[Task to carry out] Set down the lines below exactly as they stand, please. Go from the first through the one containing "You are a computer-use agent. Screen dimensions: 804x568".

[[ The records, beginning ]]

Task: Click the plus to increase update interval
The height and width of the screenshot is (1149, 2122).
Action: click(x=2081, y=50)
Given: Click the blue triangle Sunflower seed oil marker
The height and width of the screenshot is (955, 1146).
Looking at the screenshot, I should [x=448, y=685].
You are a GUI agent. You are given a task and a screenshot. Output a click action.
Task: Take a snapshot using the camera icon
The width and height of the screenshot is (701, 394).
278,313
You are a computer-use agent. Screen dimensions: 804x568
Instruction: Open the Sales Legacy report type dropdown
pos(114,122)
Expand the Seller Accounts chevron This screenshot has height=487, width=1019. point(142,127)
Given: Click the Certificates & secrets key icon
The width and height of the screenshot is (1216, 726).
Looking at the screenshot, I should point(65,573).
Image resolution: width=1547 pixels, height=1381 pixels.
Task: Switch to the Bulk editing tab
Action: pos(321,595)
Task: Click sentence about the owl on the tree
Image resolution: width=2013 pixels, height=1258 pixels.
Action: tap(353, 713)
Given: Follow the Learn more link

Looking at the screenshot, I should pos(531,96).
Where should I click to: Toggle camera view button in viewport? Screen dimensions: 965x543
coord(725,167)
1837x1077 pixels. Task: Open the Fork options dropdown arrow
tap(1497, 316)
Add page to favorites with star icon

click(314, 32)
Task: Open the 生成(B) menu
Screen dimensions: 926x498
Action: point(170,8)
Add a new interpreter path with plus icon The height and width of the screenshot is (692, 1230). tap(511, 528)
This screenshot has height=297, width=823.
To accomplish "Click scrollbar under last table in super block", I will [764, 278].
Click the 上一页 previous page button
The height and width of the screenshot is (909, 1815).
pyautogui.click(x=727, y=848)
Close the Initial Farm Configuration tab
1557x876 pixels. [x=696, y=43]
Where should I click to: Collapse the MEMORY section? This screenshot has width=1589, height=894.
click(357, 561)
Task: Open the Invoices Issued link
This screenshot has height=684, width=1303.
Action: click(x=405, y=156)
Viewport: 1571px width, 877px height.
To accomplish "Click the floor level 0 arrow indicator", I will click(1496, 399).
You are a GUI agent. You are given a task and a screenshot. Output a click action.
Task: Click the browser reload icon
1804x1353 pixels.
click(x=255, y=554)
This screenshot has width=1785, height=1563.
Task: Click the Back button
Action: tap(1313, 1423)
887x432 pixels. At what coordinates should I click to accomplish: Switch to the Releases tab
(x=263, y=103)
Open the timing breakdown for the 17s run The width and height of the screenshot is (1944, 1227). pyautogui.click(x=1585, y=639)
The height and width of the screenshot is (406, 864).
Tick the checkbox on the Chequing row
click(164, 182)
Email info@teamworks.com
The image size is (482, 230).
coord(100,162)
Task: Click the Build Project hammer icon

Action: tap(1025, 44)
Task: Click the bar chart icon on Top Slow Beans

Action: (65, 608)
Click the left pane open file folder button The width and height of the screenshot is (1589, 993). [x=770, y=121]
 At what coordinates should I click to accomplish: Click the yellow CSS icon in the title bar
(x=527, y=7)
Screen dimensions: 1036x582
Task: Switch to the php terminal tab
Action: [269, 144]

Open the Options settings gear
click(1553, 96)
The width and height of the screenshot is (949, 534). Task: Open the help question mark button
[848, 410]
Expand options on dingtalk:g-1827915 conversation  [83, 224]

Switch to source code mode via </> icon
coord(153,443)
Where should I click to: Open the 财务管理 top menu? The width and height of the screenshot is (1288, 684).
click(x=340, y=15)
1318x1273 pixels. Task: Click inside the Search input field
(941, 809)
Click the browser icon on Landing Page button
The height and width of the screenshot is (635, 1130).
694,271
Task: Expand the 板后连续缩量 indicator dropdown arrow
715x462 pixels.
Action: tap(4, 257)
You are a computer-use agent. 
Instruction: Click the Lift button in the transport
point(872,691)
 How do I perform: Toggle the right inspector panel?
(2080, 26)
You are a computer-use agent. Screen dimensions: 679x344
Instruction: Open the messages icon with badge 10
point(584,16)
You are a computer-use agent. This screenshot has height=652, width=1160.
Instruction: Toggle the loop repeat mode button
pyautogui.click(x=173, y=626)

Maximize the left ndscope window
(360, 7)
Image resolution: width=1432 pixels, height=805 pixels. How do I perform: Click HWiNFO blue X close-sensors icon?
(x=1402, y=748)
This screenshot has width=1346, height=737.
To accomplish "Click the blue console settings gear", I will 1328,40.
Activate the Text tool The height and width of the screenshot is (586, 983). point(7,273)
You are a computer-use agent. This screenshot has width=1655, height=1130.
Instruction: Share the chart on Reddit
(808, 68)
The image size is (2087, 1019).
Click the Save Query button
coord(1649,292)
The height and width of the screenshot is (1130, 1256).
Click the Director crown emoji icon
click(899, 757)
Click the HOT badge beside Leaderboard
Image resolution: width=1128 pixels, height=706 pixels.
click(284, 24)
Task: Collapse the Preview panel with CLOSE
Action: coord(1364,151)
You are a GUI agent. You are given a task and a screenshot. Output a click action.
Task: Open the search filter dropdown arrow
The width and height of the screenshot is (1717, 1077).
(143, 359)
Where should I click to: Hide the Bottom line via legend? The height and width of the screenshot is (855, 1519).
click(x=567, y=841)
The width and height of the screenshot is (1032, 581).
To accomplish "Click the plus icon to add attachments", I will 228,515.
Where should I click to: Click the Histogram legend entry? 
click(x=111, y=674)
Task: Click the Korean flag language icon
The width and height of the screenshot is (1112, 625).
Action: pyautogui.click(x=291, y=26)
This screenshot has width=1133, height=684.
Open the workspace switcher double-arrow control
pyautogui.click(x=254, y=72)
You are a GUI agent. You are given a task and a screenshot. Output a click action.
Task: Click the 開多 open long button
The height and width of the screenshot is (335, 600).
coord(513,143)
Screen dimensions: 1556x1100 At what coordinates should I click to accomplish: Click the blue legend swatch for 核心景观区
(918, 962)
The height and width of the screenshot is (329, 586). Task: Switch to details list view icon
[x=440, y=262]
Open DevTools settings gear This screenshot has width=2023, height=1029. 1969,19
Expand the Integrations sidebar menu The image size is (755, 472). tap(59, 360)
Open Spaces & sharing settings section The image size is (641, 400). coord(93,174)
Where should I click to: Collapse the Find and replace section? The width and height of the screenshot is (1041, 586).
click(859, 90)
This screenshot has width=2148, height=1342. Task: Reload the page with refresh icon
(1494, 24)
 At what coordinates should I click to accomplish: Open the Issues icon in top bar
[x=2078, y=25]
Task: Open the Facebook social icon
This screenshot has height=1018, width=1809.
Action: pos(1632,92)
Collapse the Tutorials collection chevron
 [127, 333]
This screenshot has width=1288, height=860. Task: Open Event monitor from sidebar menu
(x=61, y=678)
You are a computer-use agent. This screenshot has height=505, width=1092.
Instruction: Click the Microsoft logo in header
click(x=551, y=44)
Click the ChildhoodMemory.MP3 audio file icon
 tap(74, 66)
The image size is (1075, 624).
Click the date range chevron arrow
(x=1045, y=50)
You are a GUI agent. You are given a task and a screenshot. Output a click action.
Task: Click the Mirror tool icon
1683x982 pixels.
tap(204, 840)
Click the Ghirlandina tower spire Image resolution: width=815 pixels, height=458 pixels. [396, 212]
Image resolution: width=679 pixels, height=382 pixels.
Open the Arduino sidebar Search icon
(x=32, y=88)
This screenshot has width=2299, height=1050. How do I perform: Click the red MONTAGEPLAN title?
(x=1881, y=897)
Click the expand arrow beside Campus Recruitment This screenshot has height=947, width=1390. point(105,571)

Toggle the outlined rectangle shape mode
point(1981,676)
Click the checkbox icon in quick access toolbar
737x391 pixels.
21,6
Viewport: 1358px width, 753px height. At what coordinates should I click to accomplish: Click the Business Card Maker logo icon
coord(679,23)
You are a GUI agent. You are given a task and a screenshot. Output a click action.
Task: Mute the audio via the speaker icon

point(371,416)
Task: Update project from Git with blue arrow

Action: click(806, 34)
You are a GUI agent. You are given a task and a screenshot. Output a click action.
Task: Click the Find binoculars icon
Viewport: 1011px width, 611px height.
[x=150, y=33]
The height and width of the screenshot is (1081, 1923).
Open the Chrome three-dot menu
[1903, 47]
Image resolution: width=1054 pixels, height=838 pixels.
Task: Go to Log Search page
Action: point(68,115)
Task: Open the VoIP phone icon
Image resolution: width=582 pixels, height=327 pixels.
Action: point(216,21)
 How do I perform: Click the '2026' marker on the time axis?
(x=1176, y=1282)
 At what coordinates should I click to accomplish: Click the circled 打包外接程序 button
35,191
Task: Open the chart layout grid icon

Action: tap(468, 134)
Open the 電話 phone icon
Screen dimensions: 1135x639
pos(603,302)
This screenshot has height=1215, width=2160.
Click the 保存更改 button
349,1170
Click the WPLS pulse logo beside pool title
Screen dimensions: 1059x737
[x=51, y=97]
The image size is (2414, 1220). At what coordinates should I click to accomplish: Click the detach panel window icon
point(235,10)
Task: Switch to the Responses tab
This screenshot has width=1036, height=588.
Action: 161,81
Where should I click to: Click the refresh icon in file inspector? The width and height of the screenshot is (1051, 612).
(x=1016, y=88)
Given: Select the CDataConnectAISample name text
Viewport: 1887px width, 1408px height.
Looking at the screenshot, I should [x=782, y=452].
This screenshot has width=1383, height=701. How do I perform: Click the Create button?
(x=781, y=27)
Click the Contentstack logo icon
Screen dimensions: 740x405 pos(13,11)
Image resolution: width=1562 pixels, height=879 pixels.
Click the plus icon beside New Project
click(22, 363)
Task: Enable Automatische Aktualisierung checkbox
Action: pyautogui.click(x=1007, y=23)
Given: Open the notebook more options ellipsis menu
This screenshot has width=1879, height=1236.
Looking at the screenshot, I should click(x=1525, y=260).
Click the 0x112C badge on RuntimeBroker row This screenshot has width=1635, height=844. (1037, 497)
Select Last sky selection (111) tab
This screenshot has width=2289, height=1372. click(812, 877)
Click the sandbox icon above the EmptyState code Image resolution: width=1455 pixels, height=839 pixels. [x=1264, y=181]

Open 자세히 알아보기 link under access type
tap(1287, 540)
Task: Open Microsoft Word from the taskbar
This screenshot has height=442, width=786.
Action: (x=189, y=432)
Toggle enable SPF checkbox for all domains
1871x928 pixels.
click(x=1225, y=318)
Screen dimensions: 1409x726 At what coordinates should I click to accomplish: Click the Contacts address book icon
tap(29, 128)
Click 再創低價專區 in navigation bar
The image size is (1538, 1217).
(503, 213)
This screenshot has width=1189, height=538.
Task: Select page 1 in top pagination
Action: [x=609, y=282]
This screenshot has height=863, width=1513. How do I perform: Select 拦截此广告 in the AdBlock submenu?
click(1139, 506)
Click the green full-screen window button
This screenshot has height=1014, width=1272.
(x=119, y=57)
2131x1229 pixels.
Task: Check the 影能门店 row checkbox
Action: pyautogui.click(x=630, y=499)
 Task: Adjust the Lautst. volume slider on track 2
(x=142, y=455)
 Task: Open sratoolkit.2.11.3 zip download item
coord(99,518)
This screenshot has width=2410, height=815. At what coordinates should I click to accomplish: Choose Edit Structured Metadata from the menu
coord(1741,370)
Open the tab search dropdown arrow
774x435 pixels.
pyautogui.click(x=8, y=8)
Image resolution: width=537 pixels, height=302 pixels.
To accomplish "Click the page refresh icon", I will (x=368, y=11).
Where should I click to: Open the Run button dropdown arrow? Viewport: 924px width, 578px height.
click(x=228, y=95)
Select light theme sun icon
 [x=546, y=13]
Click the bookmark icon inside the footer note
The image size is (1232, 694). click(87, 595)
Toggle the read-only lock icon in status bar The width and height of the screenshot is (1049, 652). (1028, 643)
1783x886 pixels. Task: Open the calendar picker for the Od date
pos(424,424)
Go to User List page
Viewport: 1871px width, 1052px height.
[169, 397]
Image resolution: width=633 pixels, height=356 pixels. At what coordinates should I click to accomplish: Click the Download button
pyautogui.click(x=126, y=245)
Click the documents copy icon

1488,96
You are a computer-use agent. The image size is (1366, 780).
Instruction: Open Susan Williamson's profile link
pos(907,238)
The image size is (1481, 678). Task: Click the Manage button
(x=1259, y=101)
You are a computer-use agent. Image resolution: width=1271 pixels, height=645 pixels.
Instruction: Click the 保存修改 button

[[ The records, end ]]

[Answer space]
Task: Click the plus to increase update interval
The height and width of the screenshot is (1149, 2122).
Action: click(x=2081, y=50)
Given: Click the blue triangle Sunflower seed oil marker
The height and width of the screenshot is (955, 1146).
Looking at the screenshot, I should [x=448, y=685].
You are a GUI agent. You are given a task and a screenshot. Output a click action.
Task: Take a snapshot using the camera icon
The width and height of the screenshot is (701, 394).
278,313
You are a computer-use agent. Screen dimensions: 804x568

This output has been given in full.